Netflix advises we have until March 31 to watch The Swarm before the movie about killer bees buzzes off from the streaming platform.
Those who appreciate truly bad films should heed this warning at all costs because they may never again witness an abomination as spectacular as Irwin Allen's famous 1978 train wreck (which features a train wreck).
There are quite a lot of warnings doled out in this disastrous example of the big budget disaster genre, mostly by Michael Caine, who, like a lyrebird, wanders from scene to scene in lovely brown plumage displaying a remarkable spectrum of vocal talent. In fact, you could find no better source for Steve Coogan and Rob Brydon's hilarious Michael Caine-offs as delivered in their Trip franchise than Sir Michael's manic performance in The Swarm (not to be confused with The Bees, also from 1978, or 2020 French film La Nuee).
One minute, the celebrated British actor, who plays an entomologist called Dr Bradford Crane, is subdued and rational, the next, he is bellowing with a kind of volcanic, guerrilla-attack gusto, which, if harnessed, would not only easily account for an invasion of pesky mutant insects, could provide sufficient energy to power every household on the face of the Earth, a planet for which Sir Michael obviously cares deeply because no self-respecting thespian could scream the following without really meaning it ...
"THE HONEYBEE IS VITAL TO THE ENVIRONMENT! EVERY YEAR IN AMERICA THEY POLLINATE SIX BILLION DOLLARS WORTH OF CROPS! IF YOU KILL THE BEE, YOU'RE GOING TO KILL THE CROP! IF YOU KILL THE PLANTS, YOU'LL KILL THE PEOPLE! NO! NO, GENERAL!"
The member of the US top brass Sir Michael is lecturing very loudly at is General Thalius Slater, played by Richard Widmark, who, understandably, just wants to crack out the Mortein and be home by dinner and whose incredulity at the situation in which he's found himself matches our own when it begins to dawn on him/us just how terrible/wonderful this movie is.
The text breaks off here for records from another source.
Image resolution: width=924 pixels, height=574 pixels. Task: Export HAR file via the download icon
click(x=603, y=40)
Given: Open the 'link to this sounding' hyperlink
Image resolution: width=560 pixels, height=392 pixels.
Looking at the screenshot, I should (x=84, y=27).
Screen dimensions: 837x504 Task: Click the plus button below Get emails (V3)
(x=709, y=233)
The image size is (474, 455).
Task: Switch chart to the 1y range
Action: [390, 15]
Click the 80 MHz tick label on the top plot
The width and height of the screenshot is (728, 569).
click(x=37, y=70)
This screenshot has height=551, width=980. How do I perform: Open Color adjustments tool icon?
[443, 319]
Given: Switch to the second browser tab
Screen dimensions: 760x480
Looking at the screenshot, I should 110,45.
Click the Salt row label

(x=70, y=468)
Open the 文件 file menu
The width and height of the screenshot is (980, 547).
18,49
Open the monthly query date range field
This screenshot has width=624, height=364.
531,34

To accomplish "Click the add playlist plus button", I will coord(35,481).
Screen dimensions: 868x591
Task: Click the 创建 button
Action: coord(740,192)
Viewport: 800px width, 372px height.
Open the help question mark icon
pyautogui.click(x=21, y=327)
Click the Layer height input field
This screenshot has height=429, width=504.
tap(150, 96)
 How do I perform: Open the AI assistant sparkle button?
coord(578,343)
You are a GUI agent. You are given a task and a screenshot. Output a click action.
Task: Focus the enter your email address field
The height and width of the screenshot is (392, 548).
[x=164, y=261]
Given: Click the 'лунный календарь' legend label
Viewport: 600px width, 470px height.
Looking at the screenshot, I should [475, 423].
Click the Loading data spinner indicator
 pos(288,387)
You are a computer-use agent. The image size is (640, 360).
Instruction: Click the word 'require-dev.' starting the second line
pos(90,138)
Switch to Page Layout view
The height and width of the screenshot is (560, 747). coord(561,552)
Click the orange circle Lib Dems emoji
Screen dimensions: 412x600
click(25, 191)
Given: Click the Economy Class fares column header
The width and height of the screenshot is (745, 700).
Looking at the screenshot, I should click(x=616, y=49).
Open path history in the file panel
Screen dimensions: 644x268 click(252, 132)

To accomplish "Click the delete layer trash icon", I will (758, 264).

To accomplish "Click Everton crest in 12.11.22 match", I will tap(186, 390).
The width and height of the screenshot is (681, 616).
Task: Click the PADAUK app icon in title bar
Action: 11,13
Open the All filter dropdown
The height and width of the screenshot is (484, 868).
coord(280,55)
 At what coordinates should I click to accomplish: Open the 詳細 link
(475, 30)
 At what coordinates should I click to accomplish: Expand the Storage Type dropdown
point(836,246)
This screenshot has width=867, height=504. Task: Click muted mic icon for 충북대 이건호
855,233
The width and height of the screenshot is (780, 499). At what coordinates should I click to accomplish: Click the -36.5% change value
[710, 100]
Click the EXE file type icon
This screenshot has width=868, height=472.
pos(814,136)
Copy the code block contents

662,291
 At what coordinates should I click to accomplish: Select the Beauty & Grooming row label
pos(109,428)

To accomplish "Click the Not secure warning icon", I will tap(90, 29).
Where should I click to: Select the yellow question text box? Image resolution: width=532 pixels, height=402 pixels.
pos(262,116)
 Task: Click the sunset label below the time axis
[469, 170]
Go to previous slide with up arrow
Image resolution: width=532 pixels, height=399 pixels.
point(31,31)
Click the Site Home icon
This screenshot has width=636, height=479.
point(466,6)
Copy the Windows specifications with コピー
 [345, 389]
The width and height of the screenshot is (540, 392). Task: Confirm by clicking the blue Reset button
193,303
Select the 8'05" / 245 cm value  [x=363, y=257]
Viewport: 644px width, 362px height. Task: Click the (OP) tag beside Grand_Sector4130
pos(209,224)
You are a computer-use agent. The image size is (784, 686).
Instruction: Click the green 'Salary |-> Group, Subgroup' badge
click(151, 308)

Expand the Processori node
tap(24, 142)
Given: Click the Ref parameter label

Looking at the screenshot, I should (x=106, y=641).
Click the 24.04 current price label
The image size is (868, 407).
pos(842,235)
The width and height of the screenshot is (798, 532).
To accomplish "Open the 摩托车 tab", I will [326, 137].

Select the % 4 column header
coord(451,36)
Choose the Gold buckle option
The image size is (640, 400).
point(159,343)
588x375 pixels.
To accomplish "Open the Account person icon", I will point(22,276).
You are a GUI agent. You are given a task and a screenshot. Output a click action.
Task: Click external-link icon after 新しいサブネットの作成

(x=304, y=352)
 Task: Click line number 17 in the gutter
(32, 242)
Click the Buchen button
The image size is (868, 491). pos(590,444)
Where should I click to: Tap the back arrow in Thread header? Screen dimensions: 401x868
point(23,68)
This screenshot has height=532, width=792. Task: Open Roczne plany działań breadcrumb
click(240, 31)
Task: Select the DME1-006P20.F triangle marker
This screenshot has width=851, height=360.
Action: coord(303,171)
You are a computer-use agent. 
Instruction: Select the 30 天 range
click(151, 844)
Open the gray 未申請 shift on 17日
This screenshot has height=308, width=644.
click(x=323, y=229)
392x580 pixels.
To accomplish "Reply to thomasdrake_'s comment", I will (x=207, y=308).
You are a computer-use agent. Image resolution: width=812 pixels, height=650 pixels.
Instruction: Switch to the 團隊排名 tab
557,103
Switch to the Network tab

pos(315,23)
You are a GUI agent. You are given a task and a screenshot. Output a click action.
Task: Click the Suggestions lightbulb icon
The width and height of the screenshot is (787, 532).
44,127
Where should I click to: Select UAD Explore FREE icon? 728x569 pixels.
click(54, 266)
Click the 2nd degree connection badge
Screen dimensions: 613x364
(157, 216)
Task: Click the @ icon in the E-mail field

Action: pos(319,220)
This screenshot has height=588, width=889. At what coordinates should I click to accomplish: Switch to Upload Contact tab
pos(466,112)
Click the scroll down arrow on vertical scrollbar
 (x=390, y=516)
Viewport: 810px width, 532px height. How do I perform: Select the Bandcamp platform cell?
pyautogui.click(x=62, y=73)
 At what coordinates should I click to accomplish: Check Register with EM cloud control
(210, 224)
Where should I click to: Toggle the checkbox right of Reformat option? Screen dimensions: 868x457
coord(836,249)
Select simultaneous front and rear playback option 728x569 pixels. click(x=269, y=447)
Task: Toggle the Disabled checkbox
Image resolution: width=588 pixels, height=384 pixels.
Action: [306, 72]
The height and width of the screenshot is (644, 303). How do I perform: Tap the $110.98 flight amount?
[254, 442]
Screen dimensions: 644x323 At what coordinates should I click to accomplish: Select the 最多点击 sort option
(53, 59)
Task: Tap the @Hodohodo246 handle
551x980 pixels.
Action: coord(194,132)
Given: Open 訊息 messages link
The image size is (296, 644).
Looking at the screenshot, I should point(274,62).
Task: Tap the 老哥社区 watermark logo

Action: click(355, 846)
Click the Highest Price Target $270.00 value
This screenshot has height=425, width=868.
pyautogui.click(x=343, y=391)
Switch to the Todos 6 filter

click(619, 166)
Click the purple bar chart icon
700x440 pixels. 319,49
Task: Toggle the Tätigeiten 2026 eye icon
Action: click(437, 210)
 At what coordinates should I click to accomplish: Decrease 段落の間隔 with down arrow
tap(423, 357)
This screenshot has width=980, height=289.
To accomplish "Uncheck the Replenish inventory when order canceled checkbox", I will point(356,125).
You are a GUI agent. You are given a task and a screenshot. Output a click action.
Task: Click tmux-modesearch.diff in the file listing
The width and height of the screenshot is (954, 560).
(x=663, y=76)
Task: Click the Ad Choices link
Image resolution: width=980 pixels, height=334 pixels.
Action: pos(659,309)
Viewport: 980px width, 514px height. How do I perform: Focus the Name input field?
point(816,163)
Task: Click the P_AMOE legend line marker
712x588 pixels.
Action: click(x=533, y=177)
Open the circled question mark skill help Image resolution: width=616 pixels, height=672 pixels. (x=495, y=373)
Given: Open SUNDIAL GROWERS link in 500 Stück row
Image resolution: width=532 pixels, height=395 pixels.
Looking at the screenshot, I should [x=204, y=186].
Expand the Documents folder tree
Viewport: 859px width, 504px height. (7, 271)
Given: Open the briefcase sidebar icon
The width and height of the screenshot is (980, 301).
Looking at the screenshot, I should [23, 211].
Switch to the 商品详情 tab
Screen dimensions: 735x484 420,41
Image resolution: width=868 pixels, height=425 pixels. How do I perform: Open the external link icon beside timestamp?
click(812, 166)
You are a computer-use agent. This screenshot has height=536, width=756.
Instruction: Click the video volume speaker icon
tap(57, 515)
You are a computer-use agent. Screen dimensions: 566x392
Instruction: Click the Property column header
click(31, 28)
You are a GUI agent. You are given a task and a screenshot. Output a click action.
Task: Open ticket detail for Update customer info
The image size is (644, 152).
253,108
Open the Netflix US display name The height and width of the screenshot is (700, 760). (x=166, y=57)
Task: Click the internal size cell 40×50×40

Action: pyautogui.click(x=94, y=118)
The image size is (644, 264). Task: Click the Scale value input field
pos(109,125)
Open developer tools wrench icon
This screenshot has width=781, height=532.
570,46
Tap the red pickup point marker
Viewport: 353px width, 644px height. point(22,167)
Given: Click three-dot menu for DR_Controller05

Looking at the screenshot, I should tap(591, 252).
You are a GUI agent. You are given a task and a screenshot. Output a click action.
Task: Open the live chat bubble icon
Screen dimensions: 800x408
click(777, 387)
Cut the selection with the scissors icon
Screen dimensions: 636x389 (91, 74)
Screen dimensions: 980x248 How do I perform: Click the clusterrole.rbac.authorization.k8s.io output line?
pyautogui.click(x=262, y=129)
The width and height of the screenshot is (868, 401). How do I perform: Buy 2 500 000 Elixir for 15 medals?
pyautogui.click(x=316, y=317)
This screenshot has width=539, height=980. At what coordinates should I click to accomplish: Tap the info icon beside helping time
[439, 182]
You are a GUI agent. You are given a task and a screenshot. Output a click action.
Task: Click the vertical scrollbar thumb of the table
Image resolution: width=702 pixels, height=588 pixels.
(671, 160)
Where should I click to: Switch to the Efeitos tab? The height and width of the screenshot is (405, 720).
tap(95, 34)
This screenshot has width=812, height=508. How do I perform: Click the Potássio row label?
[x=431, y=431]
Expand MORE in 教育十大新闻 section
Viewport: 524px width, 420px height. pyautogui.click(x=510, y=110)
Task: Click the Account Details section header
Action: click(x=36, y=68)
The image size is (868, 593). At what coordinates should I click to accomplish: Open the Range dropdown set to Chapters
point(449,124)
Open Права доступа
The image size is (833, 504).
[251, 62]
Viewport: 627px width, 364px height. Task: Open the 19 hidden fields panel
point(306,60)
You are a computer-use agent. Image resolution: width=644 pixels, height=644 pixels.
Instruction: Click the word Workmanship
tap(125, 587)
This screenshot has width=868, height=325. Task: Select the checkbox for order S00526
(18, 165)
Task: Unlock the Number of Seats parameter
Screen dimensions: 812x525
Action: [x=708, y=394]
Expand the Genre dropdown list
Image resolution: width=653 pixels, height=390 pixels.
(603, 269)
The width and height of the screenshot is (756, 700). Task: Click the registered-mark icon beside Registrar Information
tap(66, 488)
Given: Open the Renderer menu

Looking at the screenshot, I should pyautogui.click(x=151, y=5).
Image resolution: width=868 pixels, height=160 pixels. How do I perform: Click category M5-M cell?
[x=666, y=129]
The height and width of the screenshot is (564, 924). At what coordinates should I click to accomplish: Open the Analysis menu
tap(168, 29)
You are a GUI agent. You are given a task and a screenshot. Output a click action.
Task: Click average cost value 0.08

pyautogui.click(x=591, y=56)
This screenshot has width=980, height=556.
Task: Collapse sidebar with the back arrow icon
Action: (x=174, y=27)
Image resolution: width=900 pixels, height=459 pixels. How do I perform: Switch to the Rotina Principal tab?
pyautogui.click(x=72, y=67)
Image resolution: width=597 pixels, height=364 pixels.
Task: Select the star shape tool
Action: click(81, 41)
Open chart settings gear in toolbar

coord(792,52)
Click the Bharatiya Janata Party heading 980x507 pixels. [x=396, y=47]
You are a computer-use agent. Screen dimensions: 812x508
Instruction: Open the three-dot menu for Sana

Throughout this two-and-a-half-hour war of attrition (the theatrical release was a merciful 116 minutes), Widmark serves as a much-needed foil to yo-yoing Sir Michael, challenging his credentials and clipping his smarmy, sciency, sunflower-seed-eating (true) swagger, while simultaneously supplying the kind of relentless, blunt-object exposition that won't be seen again until South Park comes on the scene some 20 years in the future.
As the film begins, Widmark simply can't believe Sir Michael, a civilian, has just waltzed into a high-security, subterranean defence facility and has nothing to do with the deaths of most of its personnel. It's a reasonable suspicion and Sir Michael suggests Widmark contact a "Dr Connors" at the White House, who can vouch for his bona fides.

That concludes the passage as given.